EXERCISE GOAL
Reproduce the lines from the one containing "Task: Click 'Chery QQ' in the exclusion list" through the one containing "Screen dimensions: 1389x868 point(1056,60)", keeping both of those lines and everything between them exactly as they appear.

EXTRACTED DATA
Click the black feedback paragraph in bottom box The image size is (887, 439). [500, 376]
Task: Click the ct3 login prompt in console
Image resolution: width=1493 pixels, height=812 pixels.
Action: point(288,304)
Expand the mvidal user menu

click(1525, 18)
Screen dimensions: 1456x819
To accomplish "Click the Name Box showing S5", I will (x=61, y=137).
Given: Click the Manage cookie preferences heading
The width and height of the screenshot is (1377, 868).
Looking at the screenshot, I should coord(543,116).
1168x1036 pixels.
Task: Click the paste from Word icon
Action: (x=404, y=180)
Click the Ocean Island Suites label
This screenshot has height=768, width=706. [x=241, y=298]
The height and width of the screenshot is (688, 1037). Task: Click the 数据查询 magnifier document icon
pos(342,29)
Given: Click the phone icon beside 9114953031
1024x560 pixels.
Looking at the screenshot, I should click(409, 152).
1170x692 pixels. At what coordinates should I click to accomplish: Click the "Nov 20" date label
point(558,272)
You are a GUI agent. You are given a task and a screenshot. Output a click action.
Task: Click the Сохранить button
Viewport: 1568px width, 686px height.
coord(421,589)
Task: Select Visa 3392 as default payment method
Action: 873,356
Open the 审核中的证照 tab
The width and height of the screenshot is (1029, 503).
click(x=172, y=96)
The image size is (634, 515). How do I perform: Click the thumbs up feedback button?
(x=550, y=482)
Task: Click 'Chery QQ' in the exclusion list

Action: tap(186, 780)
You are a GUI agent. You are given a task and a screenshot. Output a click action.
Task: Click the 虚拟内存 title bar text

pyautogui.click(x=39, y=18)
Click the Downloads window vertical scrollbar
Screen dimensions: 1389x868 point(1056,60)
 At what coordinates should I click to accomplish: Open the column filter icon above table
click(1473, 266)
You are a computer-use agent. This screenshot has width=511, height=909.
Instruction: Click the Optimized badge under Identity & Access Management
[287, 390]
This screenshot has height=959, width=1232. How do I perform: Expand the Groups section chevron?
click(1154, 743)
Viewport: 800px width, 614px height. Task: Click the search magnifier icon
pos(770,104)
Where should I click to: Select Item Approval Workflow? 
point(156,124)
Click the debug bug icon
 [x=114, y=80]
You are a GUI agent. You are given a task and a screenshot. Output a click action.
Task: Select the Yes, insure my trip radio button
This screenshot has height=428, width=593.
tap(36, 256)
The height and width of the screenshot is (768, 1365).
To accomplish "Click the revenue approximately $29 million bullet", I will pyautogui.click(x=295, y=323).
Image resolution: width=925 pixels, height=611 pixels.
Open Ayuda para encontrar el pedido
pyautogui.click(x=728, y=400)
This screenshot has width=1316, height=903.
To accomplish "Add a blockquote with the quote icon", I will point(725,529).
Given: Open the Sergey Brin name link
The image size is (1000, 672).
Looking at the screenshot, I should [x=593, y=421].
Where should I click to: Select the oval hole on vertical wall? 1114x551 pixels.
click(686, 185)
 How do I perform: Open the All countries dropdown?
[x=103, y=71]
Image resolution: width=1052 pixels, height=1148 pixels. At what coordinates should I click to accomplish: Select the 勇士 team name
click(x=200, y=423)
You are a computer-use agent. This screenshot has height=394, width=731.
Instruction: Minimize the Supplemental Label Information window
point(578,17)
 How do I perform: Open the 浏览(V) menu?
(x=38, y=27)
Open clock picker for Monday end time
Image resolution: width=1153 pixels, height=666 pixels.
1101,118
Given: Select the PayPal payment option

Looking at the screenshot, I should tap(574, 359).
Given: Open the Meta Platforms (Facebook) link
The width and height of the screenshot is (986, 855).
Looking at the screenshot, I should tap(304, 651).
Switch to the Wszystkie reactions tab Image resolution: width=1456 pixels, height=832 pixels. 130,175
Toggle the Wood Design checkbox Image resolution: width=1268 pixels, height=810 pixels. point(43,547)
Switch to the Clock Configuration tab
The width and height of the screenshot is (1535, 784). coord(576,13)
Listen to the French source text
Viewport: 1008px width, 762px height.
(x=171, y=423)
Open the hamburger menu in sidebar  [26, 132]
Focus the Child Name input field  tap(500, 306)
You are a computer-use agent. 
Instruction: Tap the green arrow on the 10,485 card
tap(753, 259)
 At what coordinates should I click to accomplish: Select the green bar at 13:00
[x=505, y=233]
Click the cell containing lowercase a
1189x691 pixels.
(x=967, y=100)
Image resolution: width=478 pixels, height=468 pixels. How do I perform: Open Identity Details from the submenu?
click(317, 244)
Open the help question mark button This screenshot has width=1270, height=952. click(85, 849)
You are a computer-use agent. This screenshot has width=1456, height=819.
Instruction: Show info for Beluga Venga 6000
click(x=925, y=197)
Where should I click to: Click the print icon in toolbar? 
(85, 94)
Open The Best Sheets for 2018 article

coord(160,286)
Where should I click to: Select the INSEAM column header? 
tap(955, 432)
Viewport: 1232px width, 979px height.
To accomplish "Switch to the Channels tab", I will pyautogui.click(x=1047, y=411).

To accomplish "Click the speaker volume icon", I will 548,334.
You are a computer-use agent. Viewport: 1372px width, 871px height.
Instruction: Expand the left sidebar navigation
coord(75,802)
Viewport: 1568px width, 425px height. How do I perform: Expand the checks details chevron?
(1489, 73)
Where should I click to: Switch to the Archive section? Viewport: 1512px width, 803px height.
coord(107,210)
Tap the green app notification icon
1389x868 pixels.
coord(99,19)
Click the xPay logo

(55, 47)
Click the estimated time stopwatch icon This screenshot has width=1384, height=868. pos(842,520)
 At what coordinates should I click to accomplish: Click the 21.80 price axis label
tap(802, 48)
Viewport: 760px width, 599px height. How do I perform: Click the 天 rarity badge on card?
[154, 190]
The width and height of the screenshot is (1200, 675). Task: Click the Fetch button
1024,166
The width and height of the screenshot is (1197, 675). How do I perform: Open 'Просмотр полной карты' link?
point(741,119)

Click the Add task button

ANSWER BELOW
Task: Click 'Chery QQ' in the exclusion list

Action: tap(186, 780)
You are a GUI agent. You are given a task and a screenshot. Output a click action.
Task: Click the 虚拟内存 title bar text

pyautogui.click(x=39, y=18)
Click the Downloads window vertical scrollbar
Screen dimensions: 1389x868 point(1056,60)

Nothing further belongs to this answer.